The red telephone boxes of south county Down

One valued feature of our streetscapes is the red telephone box. Designed by the architect Sir Giles Gilbert Scott they are usually described as ‘iconic’ but apart from anything else they are simply a good design which fits so comfortably in our minds of how the world should look. By far the most popular and widespread version is the K6. The original prototype was made in 1924, the K6 is a slightly smaller design dating from 1935. The first versions of this carried a Tudor crown, after 1953 they featured the crown of St Edward used in the coronation.

But while a red telephone phone box undoubtedly has a place in many people’s affections it is unlikely that many people really have any use for them. I would think you have to be aged at least 40 to remember what it was like to need to find a phone box or be distraught at finding one and then discovering it didn’t work or having to stand outside waiting for one to be vacated. These days you are as likely to see one as a feature in someone’s garden as you are on the road but you do still see some of them in their original surroundings.

In fact their numbers have dropped dramatically in recent years. The total number of public pay phones in Northern Ireland is now 1,660 of which just 184 are red telephone boxes. Or at least that was the figure given in 2018, and even that is a reduction of 17 from just two years before that. BT have an ‘adopt a phone box’ scheme and this is quite big in some places where the boxes can be used as bars, coffee shops even libraries. I am not sure how much take up of this there is in Northern Ireland but a particularly useful adaptation is to use them to house defibrillators of which there is an example in county Down, although not in a K6 box.

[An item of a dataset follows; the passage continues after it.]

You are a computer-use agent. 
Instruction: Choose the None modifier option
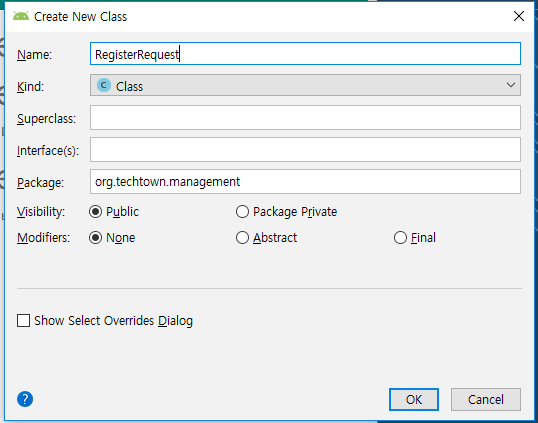(x=95, y=237)
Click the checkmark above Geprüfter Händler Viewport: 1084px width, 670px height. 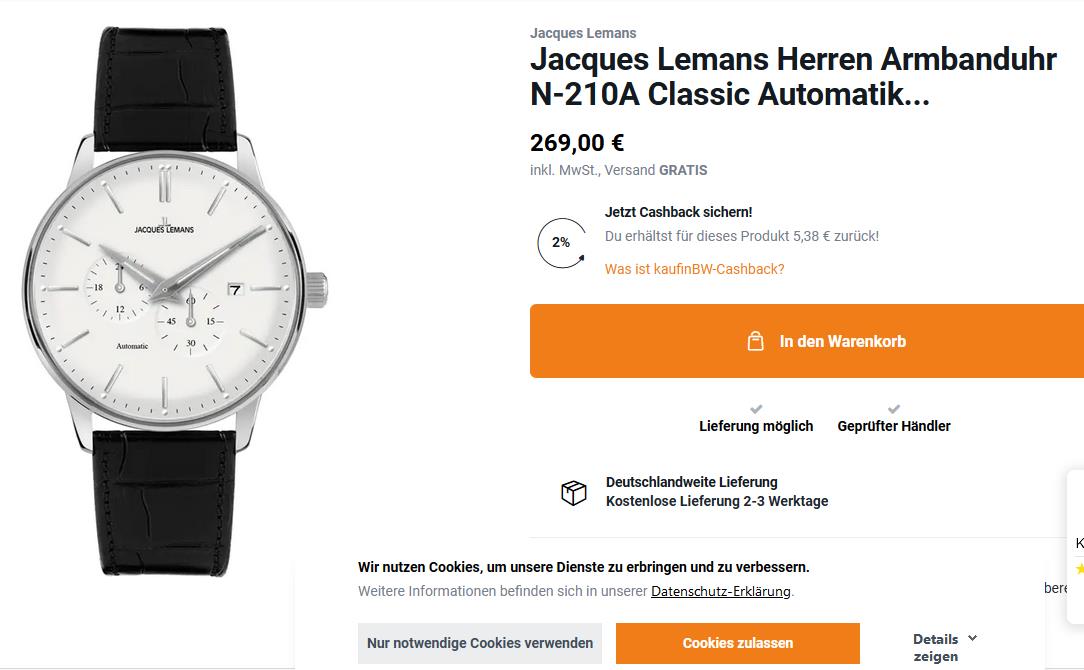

Some red telephone boxes are now listed buildings and 27 are listed in Northern Ireland. There are places where they are seen as essential features of the landscape, their disappearance would be missed and they remain popular with tourists from overseas. But it is hard to avoid the suspicion that they are very largely redundant in terms of their original purpose. They were once essential and must have been particularly important in rural areas. I remember once – before the advent of the mobile phone – breaking down in the car near Rademon. I had to knock on someone’s door to call the AA. Even then it would have been a long walk to the nearest payphone in Crossgar but in county Down there are still some examples of the K6 red phone boxes in their original positions.

But yesterday, as I travelled around county Down, I kept an eye out for telephone boxes and determined to record some of them while they are still there. So we start in Ardglass where a K6 box sits in front of Jordan’s Castle.

PB Ardglass 01

This is actually a listed building, but whether it complements Jordan’s Castle I leave to others to decide. A close inspection of it reveals a high degree of dilapidation, there is no glass at all in one wall, and the interior, even if the phone still works, does not look at all inviting.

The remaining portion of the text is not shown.